Mr. Bergenheim served from 1988 to 1994 as a member of the board of directors. In his board assignment as editor in chief, Bergenheim worked closely with the editor of the paper and of Monitor Radio in setting strategy and overseeing editorial quality.
"Richard's passion for the news, spiritual strength, and wide-ranging curiosity will be enormously helpful in dealing with the challenges facing the newspaper industry in general and our paper in particular," Ms. Trammell said. "He shares our conviction that The Christian Science Monitor has an essential place in the church Mary Baker Eddy founded. As a former board member and editor in chief of The Christian Science Publishing Society, he brings a unique perspective to the Monitor editor's office.
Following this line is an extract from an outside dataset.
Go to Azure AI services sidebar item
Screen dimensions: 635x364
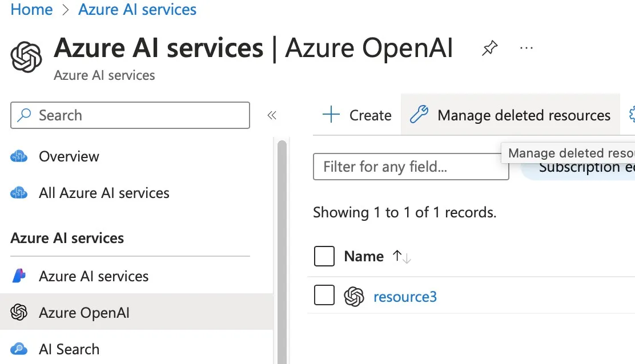click(x=94, y=276)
My colleagues and I look forward to working closely with him to ensure the Monitor remains a vital force in journalism in the years ahead."
Mr. Van Slambrouck has been the Monitor's editor since July 2001. During his tenure, the Monitor won a Pulitzer Prize and experienced a major expansion in the size of the audience for its website, csmonitor.com. Van Slambrouck joined the paper as a local reporter in 1976 and has served as Houston bureau chief, Johannesburg bureau chief, and international news editor.
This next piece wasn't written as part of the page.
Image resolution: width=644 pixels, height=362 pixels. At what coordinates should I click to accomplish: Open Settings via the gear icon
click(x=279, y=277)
He will be returning to San Francisco and has been asked to serve as one of the Monitor's senior editors and to write regularly, drawing on his wide knowledge of international affairs and the impact of technology on society.
"Paul was an immensely skillful steward of the Monitor during a remarkably eventful period in world history. We will always be grateful for how he rallied the staff to cover the challenging events of 9/11 and the ongoing war in Iraq. We are proud of how the Monitor was able to bring distinctive coverage to such major events. Paul brought strength, poise, and fierce devotion to the Monitor's mission," said board chair Trammell.
"I thank the board for the opportunity to have served this great paper as editor. The Monitor is a special place, filled with special people that have made these four years unforgettable," said Van Slambrouck.
Bergenheim began his remarks to the staff by saying that, "because of the severe challenges the paper faces at times, people are tempted to fear that it will not survive." But he argued that those concerns are unfounded, given "the continuing need for a paper that takes as its mission to keep its readers well informed and to alleviate the fears and pains and despair that afflict so many in the world today. The Monitor has an essential role to play in this computerized age. We have no doubt that it has a significant future ahead of it."
Bergenheim said that in mapping the Monitor's future, "our goal is to step out from the herd, and give the details, the insight, and background needed so that readers can draw their own conclusions."